London’s first exhibition of one of Australia’s greatest painters
by
ABR Arts 05 November 2025

Emily Kam Kngwarray

London’s first exhibition of one of Australia’s greatest painters
by
ABR Arts 05 November 2025
Emily Kam Kngwarray, ‘Untitled (awely)’, 1994, NGA © Emily Kam Kngwarray Copyright Agency, licensed by DACS 2025
Emily Kam Kngwarray, ‘Untitled (awely)’, 1994, NGA © Emily Kam Kngwarray Copyright Agency, licensed by DACS 2025

Nearly thirty years after her death in 1996, the celebrated Anmatyerr artist Emily Kam Kngwarray is having her moment in Europe’s largest art capital. In conjunction with the National Gallery of Australia (NGA), Tate Modern has mounted a grand survey of over eighty works, from the earliest batiks in the 1970s to the great paintings from the mid-1990s. My question, when I attended the exhibition in London: how is this vibrant art understood there? Apart from sporadic showings in group exhibitions – notably, the Royal Academy’s 2013 exhibition Australia, which included the extraordinary Big yam Dreaming (1995), on loan from the National Gallery of Victoria (NGV) – Kngwarray’s work has not been the subject of a major solo exhibition. This is London’s chance to take the measure of one of Australia’s greatest painters.

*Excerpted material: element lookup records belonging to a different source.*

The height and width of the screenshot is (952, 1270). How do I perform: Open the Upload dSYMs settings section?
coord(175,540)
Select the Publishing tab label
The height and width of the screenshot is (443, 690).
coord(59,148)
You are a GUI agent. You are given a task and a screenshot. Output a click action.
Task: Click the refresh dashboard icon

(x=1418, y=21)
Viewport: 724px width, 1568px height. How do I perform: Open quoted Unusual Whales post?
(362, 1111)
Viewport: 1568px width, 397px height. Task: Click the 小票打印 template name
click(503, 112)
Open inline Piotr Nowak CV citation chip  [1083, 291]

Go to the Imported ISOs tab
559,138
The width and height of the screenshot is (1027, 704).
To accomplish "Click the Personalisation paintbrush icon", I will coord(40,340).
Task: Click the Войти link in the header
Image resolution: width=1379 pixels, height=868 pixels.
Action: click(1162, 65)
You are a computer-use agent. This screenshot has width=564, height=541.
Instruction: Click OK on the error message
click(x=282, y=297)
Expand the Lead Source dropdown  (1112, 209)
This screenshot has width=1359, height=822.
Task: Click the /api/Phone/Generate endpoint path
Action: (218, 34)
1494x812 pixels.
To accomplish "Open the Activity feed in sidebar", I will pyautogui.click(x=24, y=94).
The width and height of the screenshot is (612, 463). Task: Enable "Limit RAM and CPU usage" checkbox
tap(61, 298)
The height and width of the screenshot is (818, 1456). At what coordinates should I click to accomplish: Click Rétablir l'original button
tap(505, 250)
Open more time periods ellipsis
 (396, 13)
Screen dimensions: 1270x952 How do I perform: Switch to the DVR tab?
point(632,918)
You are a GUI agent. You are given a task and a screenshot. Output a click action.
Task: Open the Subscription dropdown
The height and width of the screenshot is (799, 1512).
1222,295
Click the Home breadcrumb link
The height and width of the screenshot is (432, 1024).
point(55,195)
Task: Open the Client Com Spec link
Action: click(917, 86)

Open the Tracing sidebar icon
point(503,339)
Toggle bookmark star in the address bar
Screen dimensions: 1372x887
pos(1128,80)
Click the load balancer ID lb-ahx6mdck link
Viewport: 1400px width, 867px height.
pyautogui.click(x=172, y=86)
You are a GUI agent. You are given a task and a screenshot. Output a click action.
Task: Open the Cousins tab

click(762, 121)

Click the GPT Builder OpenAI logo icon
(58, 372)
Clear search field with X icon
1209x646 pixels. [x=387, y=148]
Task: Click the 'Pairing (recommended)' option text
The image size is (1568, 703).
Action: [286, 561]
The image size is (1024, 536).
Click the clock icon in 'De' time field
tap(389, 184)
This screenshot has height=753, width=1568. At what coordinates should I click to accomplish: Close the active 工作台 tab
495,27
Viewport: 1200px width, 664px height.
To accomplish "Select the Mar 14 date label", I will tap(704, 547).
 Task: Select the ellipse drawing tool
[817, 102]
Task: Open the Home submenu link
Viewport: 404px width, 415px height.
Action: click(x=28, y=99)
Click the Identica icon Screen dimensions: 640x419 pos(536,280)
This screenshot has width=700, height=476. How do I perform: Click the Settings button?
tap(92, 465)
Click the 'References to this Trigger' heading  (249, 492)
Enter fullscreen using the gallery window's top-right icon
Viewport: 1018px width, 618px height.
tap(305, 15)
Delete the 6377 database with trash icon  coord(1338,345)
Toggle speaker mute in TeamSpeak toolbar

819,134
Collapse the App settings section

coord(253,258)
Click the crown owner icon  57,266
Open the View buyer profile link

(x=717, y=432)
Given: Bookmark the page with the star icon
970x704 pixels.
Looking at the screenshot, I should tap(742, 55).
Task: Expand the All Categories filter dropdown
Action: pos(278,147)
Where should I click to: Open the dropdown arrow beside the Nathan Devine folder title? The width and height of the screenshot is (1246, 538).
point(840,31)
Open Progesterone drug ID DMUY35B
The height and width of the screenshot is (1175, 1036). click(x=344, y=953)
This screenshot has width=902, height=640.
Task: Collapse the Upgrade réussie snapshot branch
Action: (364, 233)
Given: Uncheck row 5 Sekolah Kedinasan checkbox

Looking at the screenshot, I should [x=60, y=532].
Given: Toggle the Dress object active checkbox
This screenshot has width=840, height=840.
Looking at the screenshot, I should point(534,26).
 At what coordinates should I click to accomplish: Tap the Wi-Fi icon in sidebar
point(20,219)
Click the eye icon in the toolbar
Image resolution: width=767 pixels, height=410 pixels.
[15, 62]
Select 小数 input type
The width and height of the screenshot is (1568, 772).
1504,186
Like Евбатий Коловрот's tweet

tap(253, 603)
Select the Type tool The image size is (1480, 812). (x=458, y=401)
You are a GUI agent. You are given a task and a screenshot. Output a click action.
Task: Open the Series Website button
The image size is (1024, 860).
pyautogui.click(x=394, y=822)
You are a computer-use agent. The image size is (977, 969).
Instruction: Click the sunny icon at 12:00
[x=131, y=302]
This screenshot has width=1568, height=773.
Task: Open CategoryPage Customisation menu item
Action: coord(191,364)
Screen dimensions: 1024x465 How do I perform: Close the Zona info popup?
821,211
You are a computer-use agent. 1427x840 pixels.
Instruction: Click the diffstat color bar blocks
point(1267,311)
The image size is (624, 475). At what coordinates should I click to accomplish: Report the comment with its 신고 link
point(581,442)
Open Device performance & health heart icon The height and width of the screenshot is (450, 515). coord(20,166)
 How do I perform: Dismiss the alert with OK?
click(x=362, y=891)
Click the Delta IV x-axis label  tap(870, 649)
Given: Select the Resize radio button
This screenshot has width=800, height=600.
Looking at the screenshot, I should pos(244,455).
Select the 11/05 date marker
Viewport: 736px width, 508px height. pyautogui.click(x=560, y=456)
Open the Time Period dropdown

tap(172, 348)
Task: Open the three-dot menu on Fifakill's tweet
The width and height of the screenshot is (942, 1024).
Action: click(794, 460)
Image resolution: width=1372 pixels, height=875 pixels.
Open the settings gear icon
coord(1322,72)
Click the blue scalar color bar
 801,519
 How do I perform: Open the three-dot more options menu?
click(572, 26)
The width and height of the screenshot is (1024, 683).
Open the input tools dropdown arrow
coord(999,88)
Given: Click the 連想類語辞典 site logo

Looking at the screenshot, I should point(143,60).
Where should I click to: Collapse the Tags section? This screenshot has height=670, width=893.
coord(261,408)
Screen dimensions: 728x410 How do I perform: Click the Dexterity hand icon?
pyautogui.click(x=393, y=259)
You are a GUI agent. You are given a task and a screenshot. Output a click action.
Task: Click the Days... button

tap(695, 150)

The exhibition was first seen at the NGA over the summer of 2023-24, so what was different at Tate? At Tate, the curators requested additional contextual material – such as photographs and a soundtrack of an Anmatyerr women’s singing ceremony – while the inclusion of works from European collections alleviated freight costs. While some key works from Australia were omitted, the European additions highlighted that continent’s changing perceptions of Indigenous art. Critic Anny Shaw, writing in The Standard this July, noted that more attention is being paid to Indigenous artists in Europe. A small but persistent cohort in Europe has been collecting the works of Australian Aboriginal artists for decades; loans from the Essl Collection, now held in the Albertina Museum in Vienna, and from Bérengère Primat’s Fondation Opale, in Switzerland, indicate longstanding interest in Emily’s work.